Angka NUPL di atas nol menunjukkan harga berada dalam keadaan laba bersih. Sedangkan, nilai di bawah nol menunjukkan keadaan rugi bersih. Semakin jauh NUPL menyimpang dari nol, maka semakin membantu investor melihat puncak dan dasar pasar.
Pada Oktober 2020, Bitcoin NUPL bergerak di atas batas nol. Setelah berhasil memantul dari zona merah pada Maret 2020, harga bergerak di kisaran US$ 10.000 menjadi kisaran US$ 65.000 per btc.

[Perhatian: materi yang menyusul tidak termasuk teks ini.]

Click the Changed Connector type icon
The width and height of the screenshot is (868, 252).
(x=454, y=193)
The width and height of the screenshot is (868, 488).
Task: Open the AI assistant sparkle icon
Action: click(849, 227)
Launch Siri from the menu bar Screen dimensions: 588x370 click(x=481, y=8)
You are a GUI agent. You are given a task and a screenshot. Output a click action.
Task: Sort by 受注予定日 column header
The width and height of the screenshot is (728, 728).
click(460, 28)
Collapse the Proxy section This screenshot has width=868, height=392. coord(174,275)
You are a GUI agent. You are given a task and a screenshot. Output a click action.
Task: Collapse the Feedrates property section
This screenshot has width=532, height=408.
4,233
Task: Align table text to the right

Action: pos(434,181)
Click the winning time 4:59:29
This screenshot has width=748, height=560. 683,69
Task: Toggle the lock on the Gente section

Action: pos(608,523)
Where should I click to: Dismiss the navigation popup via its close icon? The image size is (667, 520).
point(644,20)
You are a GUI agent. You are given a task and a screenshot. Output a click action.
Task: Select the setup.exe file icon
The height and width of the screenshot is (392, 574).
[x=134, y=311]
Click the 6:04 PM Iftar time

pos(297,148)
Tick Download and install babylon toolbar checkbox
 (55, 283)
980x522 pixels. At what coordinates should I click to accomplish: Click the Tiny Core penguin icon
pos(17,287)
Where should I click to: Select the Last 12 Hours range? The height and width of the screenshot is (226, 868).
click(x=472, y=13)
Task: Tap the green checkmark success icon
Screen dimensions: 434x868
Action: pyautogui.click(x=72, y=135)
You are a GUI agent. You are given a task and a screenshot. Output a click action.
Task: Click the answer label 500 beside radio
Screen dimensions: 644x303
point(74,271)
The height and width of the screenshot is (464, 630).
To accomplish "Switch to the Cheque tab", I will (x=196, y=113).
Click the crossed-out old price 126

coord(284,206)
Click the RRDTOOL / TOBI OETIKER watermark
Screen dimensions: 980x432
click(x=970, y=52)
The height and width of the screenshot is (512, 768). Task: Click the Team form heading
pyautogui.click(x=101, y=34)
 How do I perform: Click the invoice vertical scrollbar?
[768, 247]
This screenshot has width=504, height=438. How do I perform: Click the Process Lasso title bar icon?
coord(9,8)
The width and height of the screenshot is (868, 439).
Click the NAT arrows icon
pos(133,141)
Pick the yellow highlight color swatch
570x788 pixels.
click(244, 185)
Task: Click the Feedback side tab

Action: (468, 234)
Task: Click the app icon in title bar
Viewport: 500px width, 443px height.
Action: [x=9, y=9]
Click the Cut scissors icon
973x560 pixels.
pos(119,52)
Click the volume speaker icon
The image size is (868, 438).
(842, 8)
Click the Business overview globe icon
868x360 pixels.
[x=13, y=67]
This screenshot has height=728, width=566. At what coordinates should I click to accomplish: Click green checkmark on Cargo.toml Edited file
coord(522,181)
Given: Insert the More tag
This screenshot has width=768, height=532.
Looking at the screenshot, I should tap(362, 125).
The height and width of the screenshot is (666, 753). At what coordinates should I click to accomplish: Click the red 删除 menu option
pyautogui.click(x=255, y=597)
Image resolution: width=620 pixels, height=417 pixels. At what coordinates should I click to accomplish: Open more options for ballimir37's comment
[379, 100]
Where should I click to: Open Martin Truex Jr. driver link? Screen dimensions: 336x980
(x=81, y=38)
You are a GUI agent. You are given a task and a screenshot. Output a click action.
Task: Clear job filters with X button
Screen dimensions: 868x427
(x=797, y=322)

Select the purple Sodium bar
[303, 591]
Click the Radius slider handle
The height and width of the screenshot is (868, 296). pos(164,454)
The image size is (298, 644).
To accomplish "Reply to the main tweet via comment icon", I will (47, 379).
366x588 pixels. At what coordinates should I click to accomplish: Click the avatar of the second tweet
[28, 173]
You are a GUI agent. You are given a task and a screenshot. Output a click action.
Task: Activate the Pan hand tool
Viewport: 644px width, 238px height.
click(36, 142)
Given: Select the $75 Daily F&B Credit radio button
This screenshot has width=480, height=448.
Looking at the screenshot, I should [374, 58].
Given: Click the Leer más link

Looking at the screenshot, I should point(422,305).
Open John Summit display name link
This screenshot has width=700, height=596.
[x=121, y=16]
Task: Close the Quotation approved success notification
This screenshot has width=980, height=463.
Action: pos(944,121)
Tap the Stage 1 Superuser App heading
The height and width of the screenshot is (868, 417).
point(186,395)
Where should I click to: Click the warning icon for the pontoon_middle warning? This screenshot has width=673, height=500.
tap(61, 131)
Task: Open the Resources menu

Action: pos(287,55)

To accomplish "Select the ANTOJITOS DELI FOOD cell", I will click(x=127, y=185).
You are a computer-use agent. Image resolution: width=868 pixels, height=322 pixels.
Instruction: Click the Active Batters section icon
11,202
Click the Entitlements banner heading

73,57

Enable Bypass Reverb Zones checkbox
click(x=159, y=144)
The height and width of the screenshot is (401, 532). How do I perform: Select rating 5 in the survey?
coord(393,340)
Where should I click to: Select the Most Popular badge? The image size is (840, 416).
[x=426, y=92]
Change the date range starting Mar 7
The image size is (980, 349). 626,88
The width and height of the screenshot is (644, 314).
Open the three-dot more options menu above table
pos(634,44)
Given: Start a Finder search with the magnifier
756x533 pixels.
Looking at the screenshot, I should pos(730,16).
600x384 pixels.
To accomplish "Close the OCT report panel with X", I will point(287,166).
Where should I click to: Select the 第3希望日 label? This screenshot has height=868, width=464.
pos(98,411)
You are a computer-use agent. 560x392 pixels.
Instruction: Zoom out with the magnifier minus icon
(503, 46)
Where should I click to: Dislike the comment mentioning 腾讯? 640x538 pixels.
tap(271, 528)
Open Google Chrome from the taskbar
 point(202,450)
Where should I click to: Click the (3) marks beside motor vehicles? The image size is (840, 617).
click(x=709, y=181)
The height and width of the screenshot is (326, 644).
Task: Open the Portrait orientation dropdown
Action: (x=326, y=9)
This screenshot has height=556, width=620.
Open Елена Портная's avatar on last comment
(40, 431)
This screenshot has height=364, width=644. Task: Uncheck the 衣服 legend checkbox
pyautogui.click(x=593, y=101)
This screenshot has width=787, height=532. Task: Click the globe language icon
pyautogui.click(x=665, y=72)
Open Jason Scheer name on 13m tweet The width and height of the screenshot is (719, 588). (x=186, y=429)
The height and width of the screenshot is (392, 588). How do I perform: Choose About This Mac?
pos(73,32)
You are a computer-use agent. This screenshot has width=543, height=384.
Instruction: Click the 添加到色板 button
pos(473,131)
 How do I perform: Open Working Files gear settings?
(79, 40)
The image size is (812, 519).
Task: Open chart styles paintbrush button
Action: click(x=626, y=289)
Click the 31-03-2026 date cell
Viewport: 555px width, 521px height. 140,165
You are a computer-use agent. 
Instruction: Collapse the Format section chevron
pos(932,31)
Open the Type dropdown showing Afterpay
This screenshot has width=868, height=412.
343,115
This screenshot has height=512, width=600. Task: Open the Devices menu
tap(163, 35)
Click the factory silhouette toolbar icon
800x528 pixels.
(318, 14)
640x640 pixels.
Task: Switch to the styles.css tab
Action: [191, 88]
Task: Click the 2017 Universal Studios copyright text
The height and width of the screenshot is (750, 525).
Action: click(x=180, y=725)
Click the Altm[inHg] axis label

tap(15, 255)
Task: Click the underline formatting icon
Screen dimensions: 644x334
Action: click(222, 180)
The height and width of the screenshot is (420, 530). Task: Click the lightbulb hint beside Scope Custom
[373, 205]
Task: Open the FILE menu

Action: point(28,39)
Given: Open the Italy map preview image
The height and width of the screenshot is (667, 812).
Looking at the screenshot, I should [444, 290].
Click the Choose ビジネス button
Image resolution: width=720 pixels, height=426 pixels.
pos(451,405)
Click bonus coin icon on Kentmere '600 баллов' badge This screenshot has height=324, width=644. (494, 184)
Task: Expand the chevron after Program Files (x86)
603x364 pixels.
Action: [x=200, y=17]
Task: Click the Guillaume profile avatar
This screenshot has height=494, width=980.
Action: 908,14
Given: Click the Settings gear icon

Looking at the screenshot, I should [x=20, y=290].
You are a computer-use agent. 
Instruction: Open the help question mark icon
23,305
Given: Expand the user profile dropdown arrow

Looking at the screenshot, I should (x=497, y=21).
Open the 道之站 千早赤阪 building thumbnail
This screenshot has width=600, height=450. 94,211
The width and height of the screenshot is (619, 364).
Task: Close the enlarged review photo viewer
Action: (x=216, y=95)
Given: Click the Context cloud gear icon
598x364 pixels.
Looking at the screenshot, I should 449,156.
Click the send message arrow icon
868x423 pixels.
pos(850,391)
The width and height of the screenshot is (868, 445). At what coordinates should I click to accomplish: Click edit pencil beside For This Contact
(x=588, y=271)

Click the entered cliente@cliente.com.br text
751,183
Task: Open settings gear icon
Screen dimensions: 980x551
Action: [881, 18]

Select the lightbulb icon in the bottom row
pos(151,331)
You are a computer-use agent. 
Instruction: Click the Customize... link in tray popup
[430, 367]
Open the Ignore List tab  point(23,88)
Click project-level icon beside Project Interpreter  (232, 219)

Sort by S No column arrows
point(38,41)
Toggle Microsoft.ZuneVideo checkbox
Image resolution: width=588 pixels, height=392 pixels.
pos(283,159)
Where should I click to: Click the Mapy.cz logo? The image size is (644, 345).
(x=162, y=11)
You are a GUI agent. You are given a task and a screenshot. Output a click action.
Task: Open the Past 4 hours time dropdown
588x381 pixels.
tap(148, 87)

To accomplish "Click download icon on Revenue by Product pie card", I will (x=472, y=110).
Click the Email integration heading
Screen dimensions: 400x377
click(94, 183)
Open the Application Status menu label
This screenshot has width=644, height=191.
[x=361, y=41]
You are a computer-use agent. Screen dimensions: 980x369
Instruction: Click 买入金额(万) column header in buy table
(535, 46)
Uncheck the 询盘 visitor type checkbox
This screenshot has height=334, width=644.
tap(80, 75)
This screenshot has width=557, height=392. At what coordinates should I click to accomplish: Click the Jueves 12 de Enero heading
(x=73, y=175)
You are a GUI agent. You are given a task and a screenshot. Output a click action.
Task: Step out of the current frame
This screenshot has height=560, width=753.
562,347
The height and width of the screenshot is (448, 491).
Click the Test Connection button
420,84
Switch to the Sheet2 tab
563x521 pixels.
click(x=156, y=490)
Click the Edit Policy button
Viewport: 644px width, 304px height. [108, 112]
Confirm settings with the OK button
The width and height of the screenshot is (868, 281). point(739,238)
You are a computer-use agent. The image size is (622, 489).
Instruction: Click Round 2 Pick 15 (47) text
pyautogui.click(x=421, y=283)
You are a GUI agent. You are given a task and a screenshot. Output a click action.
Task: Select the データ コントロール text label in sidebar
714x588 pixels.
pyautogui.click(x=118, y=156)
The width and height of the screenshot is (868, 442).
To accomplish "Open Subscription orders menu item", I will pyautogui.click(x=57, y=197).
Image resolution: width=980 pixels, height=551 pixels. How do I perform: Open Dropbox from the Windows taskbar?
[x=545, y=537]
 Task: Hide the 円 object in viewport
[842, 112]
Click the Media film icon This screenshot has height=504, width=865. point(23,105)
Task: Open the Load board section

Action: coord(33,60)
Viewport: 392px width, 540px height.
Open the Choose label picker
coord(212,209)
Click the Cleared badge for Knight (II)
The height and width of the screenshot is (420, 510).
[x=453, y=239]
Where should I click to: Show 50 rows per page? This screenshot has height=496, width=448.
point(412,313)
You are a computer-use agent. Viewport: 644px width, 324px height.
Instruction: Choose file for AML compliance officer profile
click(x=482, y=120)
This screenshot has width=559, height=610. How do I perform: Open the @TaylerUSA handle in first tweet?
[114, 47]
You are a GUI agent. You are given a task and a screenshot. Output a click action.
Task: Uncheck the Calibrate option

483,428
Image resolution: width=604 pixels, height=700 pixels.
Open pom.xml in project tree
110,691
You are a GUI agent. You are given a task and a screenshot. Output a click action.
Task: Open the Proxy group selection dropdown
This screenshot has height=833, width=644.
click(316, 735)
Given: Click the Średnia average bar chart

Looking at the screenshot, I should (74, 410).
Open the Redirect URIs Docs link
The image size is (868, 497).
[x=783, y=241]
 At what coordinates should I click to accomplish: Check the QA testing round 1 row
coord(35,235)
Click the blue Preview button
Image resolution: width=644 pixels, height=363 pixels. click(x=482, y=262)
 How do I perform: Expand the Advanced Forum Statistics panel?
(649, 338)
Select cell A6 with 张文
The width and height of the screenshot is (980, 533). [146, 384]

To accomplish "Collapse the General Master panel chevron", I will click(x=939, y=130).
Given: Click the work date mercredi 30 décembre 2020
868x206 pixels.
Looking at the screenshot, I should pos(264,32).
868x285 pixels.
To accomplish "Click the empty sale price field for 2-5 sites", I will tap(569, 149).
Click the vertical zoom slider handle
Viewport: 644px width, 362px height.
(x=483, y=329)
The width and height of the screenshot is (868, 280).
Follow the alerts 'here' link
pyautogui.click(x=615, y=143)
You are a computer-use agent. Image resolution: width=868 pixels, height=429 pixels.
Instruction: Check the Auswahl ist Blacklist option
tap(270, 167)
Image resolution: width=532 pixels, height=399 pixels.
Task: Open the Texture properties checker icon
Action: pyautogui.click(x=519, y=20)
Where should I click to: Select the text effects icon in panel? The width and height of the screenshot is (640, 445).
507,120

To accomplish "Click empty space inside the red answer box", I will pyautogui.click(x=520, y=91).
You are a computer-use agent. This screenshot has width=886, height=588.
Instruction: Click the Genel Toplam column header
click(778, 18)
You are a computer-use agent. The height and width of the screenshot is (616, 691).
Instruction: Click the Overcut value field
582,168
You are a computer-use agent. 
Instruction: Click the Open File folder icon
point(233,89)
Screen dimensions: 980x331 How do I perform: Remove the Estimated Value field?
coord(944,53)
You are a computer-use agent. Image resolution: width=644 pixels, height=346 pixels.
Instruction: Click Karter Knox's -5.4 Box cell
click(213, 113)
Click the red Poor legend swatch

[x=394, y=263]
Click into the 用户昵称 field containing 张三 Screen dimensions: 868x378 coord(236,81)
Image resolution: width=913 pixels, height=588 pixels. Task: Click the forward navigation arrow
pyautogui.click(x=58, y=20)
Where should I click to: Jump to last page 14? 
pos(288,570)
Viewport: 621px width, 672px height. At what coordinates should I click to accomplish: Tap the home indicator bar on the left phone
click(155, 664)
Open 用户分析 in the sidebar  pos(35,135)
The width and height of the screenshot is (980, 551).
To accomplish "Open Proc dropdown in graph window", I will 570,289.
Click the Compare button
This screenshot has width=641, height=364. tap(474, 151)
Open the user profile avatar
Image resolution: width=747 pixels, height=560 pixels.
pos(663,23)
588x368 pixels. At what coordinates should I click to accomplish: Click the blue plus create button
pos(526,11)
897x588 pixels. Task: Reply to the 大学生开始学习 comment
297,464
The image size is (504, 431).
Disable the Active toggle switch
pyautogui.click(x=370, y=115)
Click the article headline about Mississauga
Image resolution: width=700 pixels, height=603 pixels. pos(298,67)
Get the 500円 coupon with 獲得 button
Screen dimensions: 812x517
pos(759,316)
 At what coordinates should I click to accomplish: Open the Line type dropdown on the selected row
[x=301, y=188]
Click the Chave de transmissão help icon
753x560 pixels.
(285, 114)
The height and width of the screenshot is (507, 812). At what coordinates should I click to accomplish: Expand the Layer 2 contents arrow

Untuk selanjutnya, Bitcoin turun dan awet di kisaran US$30.000.
Market Analyst Will Clemente mencatat, pemilik atau investor Bitcoin jangka pendek cenderung menjual kepemilikan Bitcoin mereka kepada investor jangka panjang.
“Investor jangka panjang sekarang memiliki lebih dari 66% pasokan, jangka pendek turun hampir 20%. Sebelum Oktober 2020, pasokan investor jangka panjang lebih dari 68%," kata Clemente, dikutip dari Coin Telegraph, Sabtu (7/8).
Naiknya harga Bitcoin ini terjadi di tengah pertempuran legislatif Amerika Serikat (AS) dalam merancang ketentuan pajak mata uang kripto yang memberatkan rancangan undang-undang (RUU) infrastruktur AS.
Melansir Euronews Jumat (6/8) Senat AS mengalami kebuntuan untuk meloloskan RUU infrastruktur bernilai hampir $1 triliun (Rp 14.500 triliun) tersebut. Terjadi perdebatan sengit terkait pajak cryptocurrency.
RUU infrastruktur AS rencananya akan menyuntikkan miliaran pengeluaran baru untuk jalan, jembatan, saluran air, broadband, dan proyek lainnya ke hampir setiap sudut Negeri Paman Sam. Namun, salah satu amandemen justru melibatkan cryptocurrency.
Lembaga penghimpun pajak atau Internal Revenue Service (IRS) AS mencatat, teknologi kripto telah menghimpun sekitar $28 miliar (Rp 406 triliun) selama 10 tahun dari pialang cryptocurrency. Seperti halnya pialang saham melaporkan penjualan pelanggan mereka ke IRS.
Senator Republik Pat Toomey dan lainnya khawatir bahwa penambang kripto, pengembang perangkat lunak, dan lainnya akan tunduk pada persyaratan pelaporan IRS yang baru.
"Jika kita tidak mengadopsi amandemen ini, maka kita bisa melakukan banyak kerusakan. Kita bisa memiliki efek yang sangat mengerikan," kata Toomey dilansir dari Euronews.
Melansir CoinMarketCap hari ini (8/8) pukul 15.10 WIB, harga bitcoin naik 4,11% ke level US$ 45.010 per btc. Adapun level tertinggi yang disentuh dalam 24 jam terakhir yakni US$ 45.282 per btc.
Sebelumnya, Pengamat aset kripto dan Editor Senior Republik Rupiah, David Setiawan optimistis industri aset kripto masih berada dalam tren bullish (meningkat). Menurut dia, Bitcoin dan Ethreum bisa menjadi pertimbangan pilihan koin kripto ke depan, mengingat kapitalisasi pasar kedua aset tersebut merupakan yang terbesar.
Pasokan Bitcoin yang hanya dibatasi 21 juta, menjadikan koin yang satu ini memiliki fundamental yang cukup baik. Seperti rumus ekonomi, saat permintaan meningkat dan pasokan terbatas maka harga akan mengalami kenaikan.